■ What needs to be done:
Reproduce word for word the lines from the one with "Task: Switch to the Quick Start 2 tab" through the end of the rows, both ends included. Leave the pictures out of your answer.

[Items from a data source]
○ ○ ○ ○
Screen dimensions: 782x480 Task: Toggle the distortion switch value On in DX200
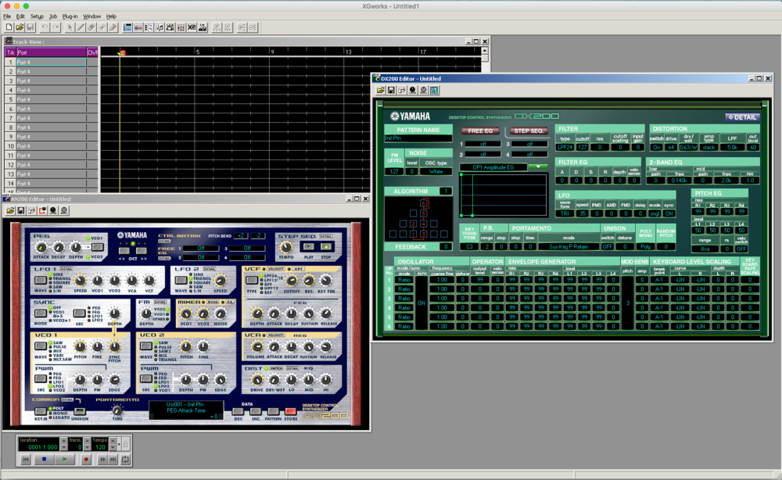click(x=657, y=147)
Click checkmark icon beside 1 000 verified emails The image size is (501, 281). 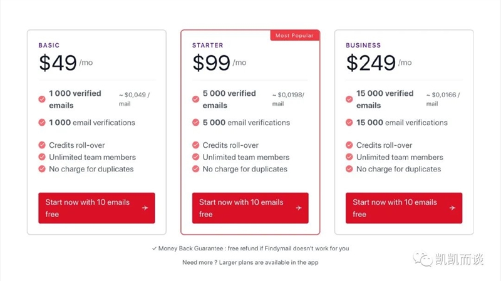pos(42,99)
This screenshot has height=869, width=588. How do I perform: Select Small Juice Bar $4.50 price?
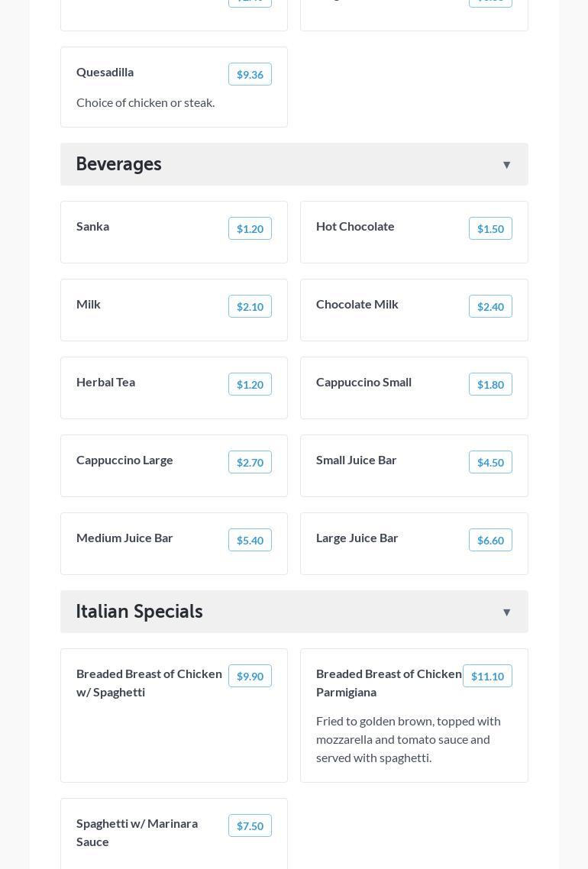tap(490, 462)
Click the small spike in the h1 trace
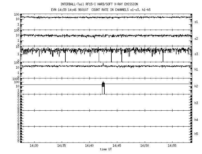This screenshot has height=154, width=202. pos(103,64)
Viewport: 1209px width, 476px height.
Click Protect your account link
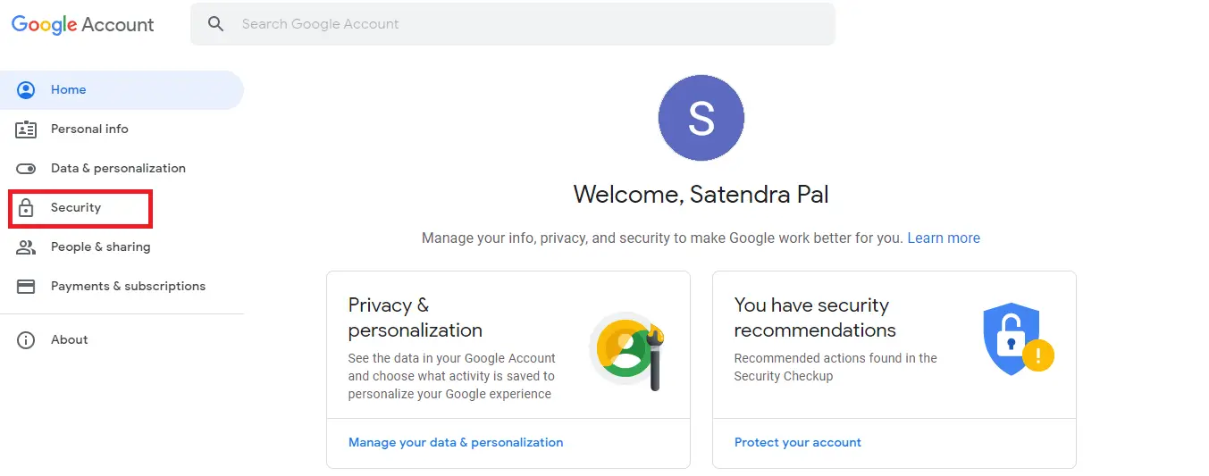click(798, 442)
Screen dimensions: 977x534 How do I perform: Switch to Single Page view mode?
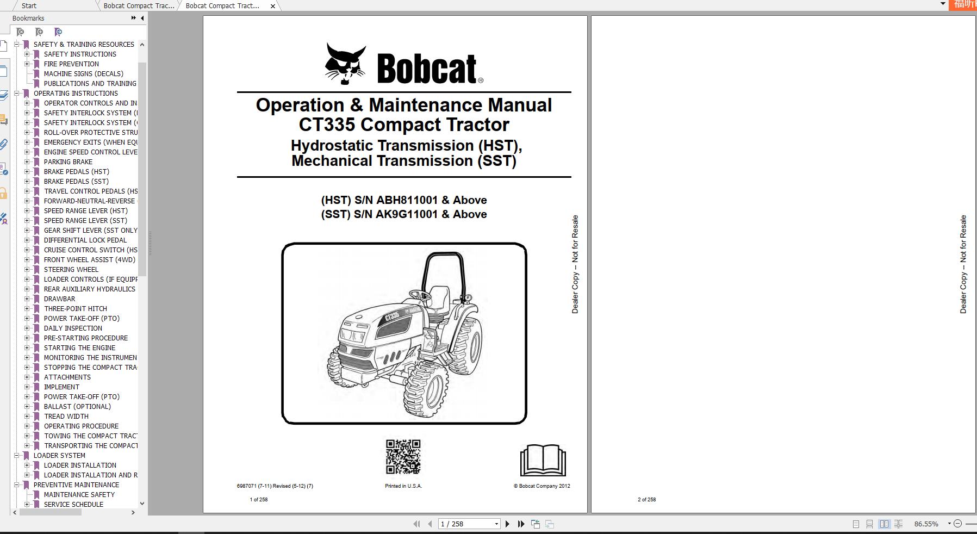(x=856, y=523)
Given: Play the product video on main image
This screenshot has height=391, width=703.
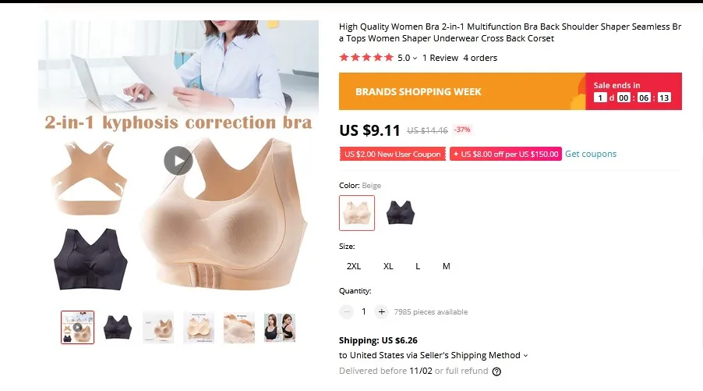Looking at the screenshot, I should pos(178,161).
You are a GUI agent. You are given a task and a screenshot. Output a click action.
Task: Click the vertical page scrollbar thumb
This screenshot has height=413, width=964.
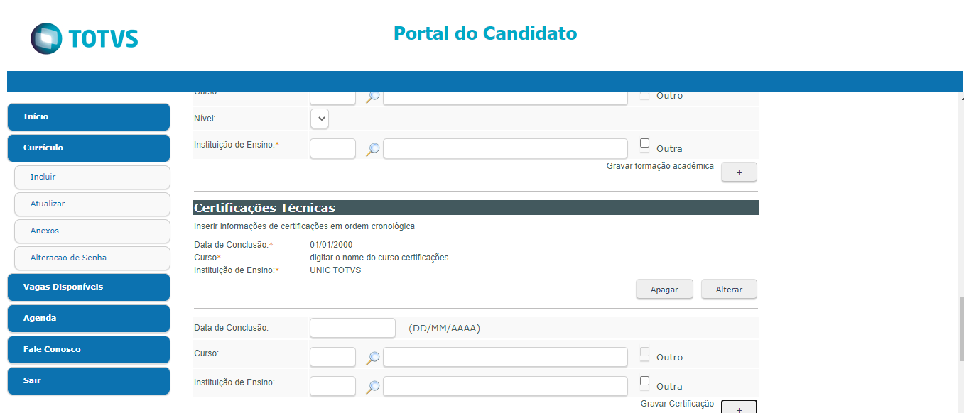pyautogui.click(x=961, y=329)
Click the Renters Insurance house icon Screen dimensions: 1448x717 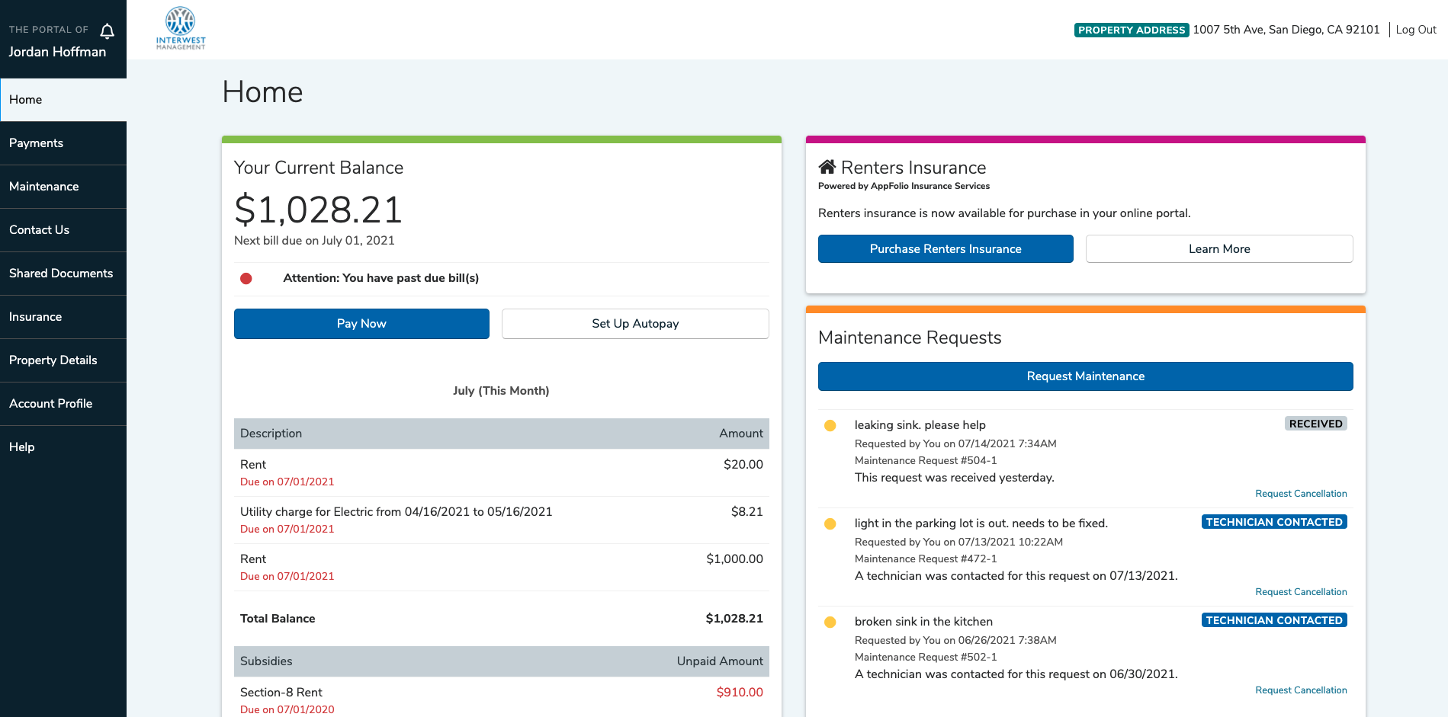[x=827, y=167]
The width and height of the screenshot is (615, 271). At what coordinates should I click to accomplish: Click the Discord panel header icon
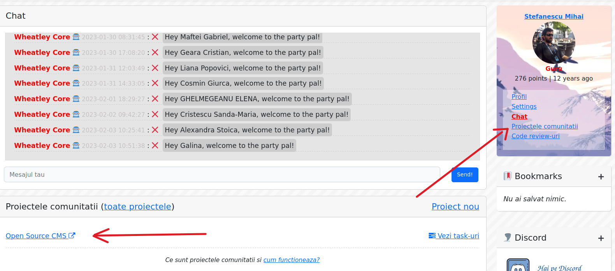(507, 238)
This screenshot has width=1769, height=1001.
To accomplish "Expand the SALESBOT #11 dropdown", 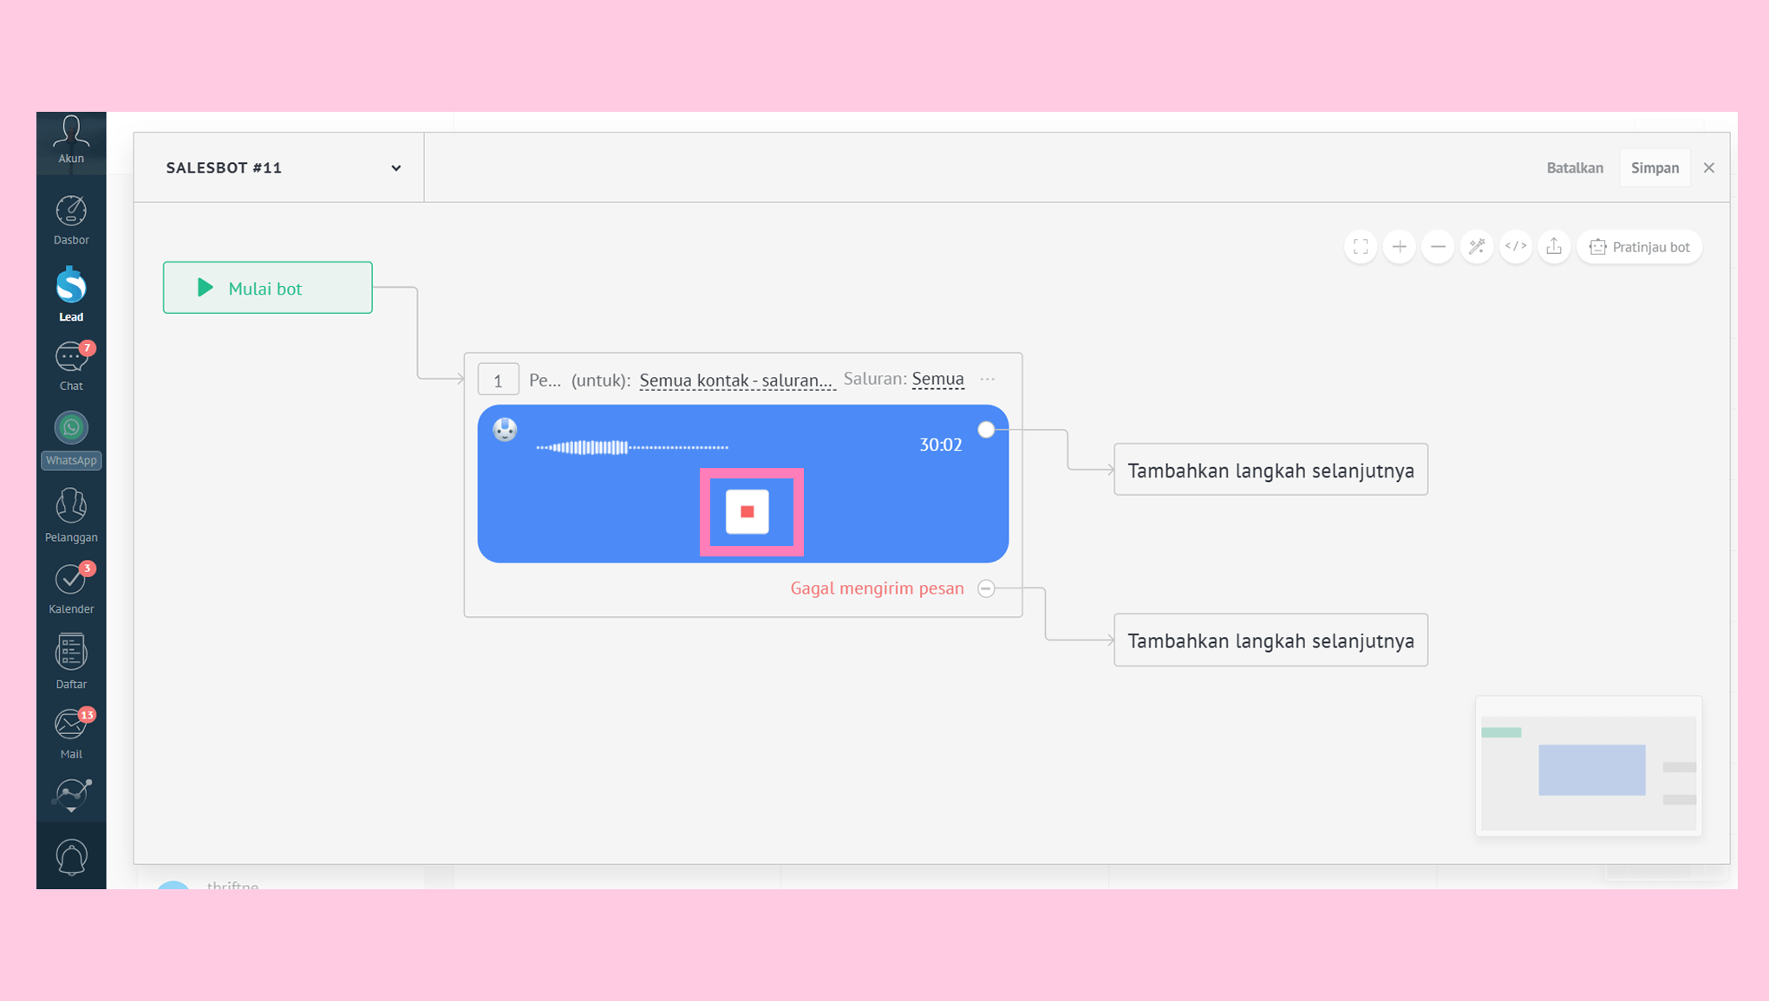I will coord(395,168).
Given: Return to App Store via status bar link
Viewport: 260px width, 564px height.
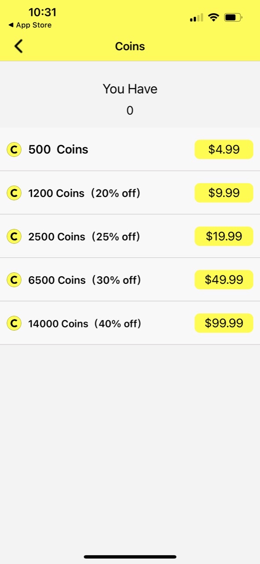Looking at the screenshot, I should pos(30,25).
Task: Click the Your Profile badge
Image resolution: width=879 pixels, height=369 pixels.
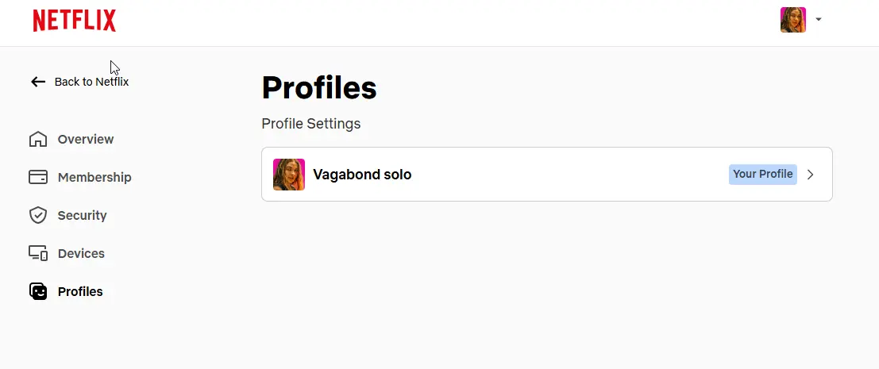Action: click(x=763, y=174)
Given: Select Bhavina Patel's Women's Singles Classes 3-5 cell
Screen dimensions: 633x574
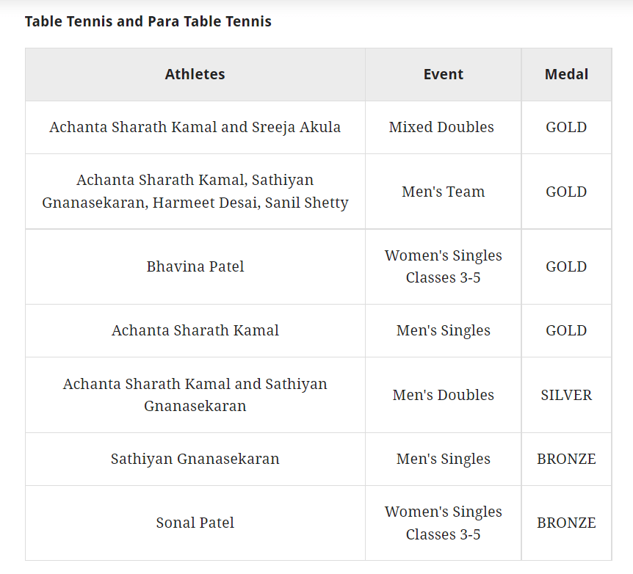Looking at the screenshot, I should (443, 266).
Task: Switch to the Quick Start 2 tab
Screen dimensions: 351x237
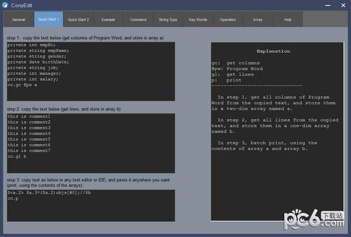Action: tap(78, 19)
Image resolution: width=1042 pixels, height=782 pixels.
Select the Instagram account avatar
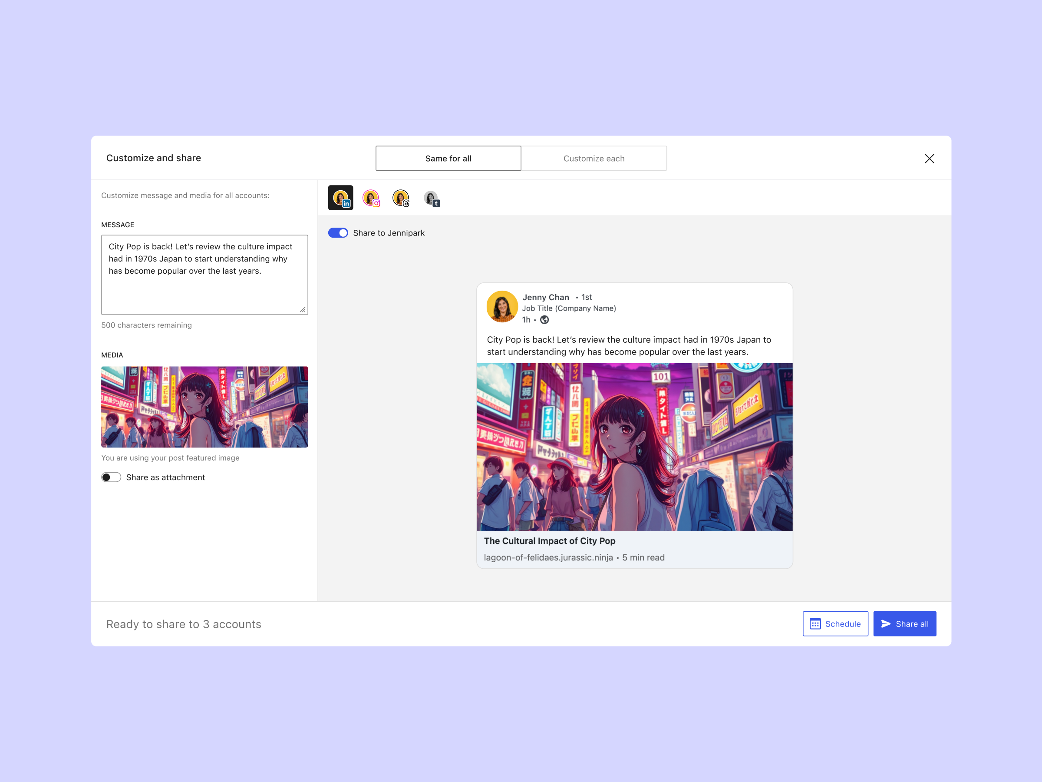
○ ○ ○ ○
■ Worked solution:
Task: Switch to the Quick Start 2 tab
Screen dimensions: 351x237
Action: tap(78, 19)
Image resolution: width=1042 pixels, height=782 pixels.
Select the Instagram account avatar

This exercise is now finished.